United States v. Goldberg, 158 F. Supp. 544 (E.D. Pa. 1958)

US District Court for the Eastern District of Pennsylvania - 158 F. Supp. 544 (E.D. Pa. 1958)
January 9, 1958

158 F. Supp. 544 (1958)

UNITED STATES of America
v.
Harry H. GOLDBERG and J. Jacob Shannon & Co., a Corp.

Civ. A. No. 12544.

United States District Court E. D. Pennsylvania.

January 9, 1958.

*545 Alan J. Swotes, Asst. U. S. Atty., Philadelphia, Pa., for plaintiff.

Robert H. Malis, Philadelphia, Pa., for defendants.

VAN DUSEN, District Judge.

This action was commenced by the United States under 31 U.S.C.A. §§ 231 and 233, commonly known as the False Claims Act. Pursuant to a request by the Government and a stipulation entered into by the parties, an Amended Complaint was filed setting forth an additional Count, which, in substance, alleged payment by the Government of rents in excess of the maximum annual rate of 15% of the fair market value of the demised premises. 40 U.S.C.A. § 278a.

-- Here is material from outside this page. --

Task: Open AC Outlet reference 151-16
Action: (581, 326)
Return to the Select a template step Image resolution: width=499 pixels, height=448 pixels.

Events leading to this controversy began in the spring of 1945, when representatives of the War Assets Administration approached Mr. George Stein, an employee of the defendants, and offered to lease the premises at 525 West Clearfield Street in Philadelphia.[1] The lease was finally executed by Mr. Goldberg in the latter part of July 1945 for $2,500 per month for the period of one year, with an option to renew from year to year. The property was needed by the Government for sales of surplus war assets and it had been impossible for it to locate a similar property which it could *546 use. Mr. Goldberg, only a short time prior to this (March 1945), had successfully ejected the Cleveland Wrecking Co. by an action in the Pennsylvania state courts, with the view to using the property in his business of selling heavy machinery.

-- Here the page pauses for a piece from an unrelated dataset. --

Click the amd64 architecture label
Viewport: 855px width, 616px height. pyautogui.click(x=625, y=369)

Plaintiff's theory under the False Claims Act, supra, is that during the negotiations for the lease, Mr. Goldberg was told that the Government was prohibited by law from paying more than 15% of the fair market value as yearly rental and that, with such knowledge, Mr. Goldberg submitted two appraisals (Exhibits P-2 and P-3) representing the fair market value to be $200,000, whereas the actual value was only $50,000. The record contains a great deal of conflicting testimony as to whether Mr. Goldberg was told of the 15% requirement. The weight of the probabilities is that Mr. Goldberg did not realize the importance of 40 U.S.C.A. § 278a, limiting the maximum rental to 15% of the fair market value, assuming this requirement was stated to him. He delegated the problem of leasing this property to Mr. George Stein, who secured the appraisals and attended to all the details. Also, in this connection, the Government was desperate to obtain a suitable property and it is not likely that its representatives were too demanding and particular with Mr. Goldberg when they had not been able to locate an alternative suitable property. The lease of this property for these war asset sales and for storage was necessitated by the problems of over-supply facing the Armed Services after VE Day (May 1945).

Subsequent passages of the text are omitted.